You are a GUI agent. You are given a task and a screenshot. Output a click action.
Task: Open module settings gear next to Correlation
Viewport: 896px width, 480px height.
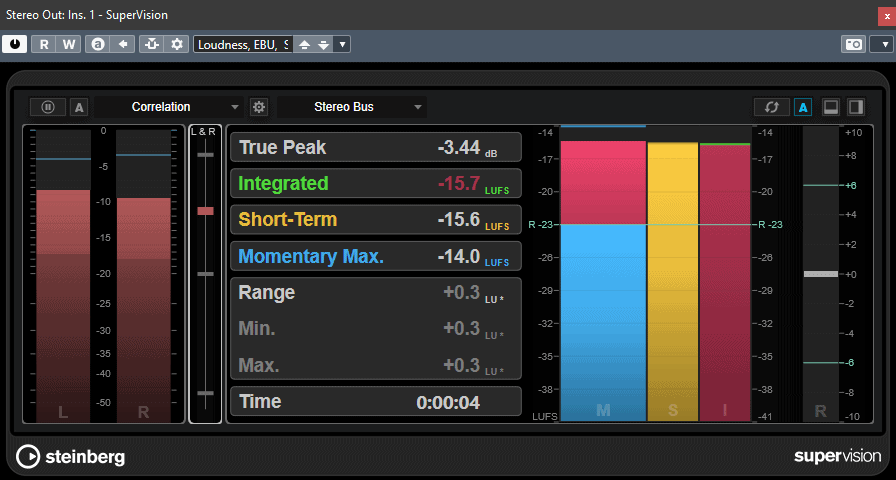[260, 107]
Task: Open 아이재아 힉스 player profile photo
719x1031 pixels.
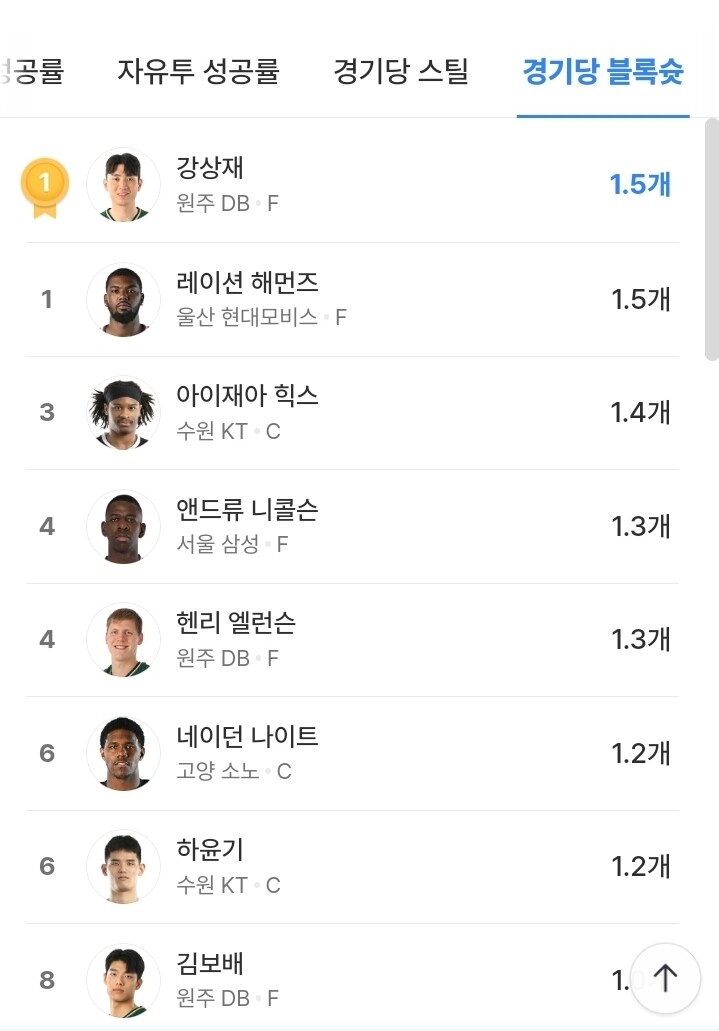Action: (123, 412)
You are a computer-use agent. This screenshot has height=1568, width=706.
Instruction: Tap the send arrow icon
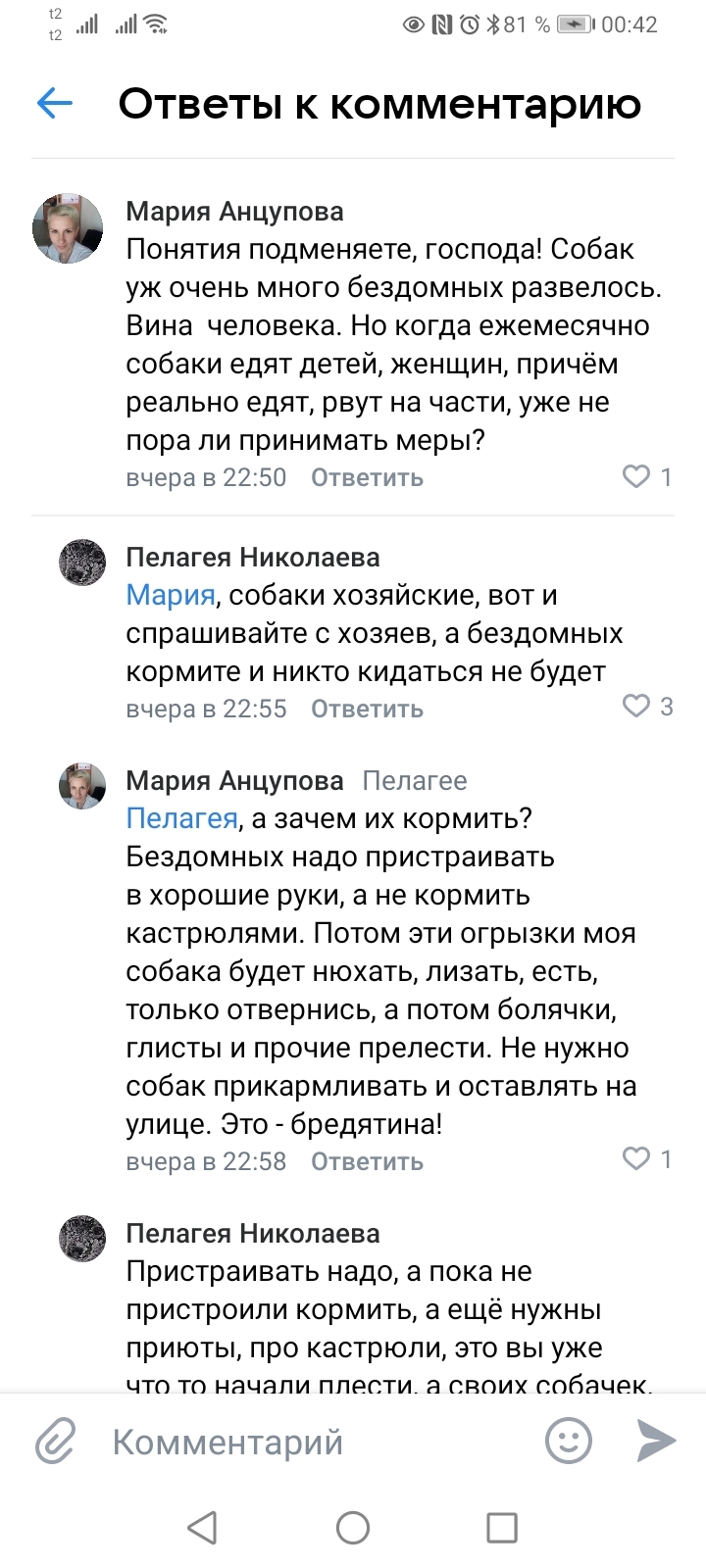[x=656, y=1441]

▶ **PROBLEM REQUIREMENTS**
Write out, word for word, only the lines from the one containing "Task: Open module" to the end of the data above; the pictures stay out.

▶ **ANSWER SPACE**
Task: Open module settings gear next to Correlation
Viewport: 896px width, 480px height.
[260, 107]
Task: Open 아이재아 힉스 player profile photo
719x1031 pixels.
Action: (123, 412)
You are a computer-use agent. This screenshot has height=1568, width=706.
Instruction: Tap the send arrow icon
[x=656, y=1441]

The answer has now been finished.